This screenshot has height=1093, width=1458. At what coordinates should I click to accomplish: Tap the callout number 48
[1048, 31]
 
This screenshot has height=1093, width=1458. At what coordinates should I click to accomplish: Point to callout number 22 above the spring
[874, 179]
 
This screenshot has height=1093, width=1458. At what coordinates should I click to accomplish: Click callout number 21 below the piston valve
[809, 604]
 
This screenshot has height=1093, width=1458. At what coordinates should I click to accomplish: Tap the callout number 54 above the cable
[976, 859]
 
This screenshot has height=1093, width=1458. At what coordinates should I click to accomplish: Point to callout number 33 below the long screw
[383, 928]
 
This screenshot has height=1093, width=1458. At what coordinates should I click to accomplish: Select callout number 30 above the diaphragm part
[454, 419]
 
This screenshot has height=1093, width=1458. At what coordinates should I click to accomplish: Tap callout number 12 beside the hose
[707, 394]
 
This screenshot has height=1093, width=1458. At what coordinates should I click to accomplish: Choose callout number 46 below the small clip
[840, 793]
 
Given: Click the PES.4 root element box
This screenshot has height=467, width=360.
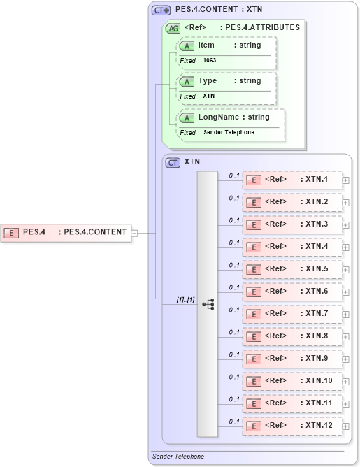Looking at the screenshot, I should pyautogui.click(x=66, y=232).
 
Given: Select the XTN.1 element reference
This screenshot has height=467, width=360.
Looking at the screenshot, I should pyautogui.click(x=292, y=180).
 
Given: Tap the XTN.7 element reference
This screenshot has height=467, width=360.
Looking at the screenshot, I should pyautogui.click(x=292, y=314).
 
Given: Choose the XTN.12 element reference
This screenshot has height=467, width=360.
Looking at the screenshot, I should pyautogui.click(x=292, y=426).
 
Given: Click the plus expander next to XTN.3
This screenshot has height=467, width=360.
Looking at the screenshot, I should pyautogui.click(x=346, y=224).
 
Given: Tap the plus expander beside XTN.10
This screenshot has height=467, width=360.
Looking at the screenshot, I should pyautogui.click(x=346, y=381).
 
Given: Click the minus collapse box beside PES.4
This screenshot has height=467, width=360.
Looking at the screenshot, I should pyautogui.click(x=135, y=233).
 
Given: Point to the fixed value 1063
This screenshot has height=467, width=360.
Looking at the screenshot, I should pyautogui.click(x=210, y=61).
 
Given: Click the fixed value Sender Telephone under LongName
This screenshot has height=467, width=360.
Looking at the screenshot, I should pyautogui.click(x=229, y=133).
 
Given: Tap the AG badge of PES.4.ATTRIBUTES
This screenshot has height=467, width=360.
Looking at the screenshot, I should pyautogui.click(x=173, y=29).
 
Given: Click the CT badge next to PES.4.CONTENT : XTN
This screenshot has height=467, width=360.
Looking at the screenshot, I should pyautogui.click(x=161, y=11).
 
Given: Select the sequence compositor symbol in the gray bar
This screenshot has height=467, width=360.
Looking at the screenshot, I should pyautogui.click(x=208, y=304).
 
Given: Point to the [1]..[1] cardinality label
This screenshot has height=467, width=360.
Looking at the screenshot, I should pyautogui.click(x=185, y=299).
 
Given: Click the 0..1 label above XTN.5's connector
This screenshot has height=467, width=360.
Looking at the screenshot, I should pyautogui.click(x=234, y=265).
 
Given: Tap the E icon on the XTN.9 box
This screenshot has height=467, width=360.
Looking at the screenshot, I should pyautogui.click(x=255, y=359).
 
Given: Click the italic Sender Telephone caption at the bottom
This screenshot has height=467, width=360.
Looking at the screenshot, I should pyautogui.click(x=178, y=457).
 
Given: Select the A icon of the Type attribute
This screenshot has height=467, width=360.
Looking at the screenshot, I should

== Required work ==
Return each line of the items above that contains the string "element". Case counts.

== Answer to the problem ==
Given: Click the PES.4 root element box
Given: Select the XTN.1 element reference
Given: Tap the XTN.7 element reference
Given: Choose the XTN.12 element reference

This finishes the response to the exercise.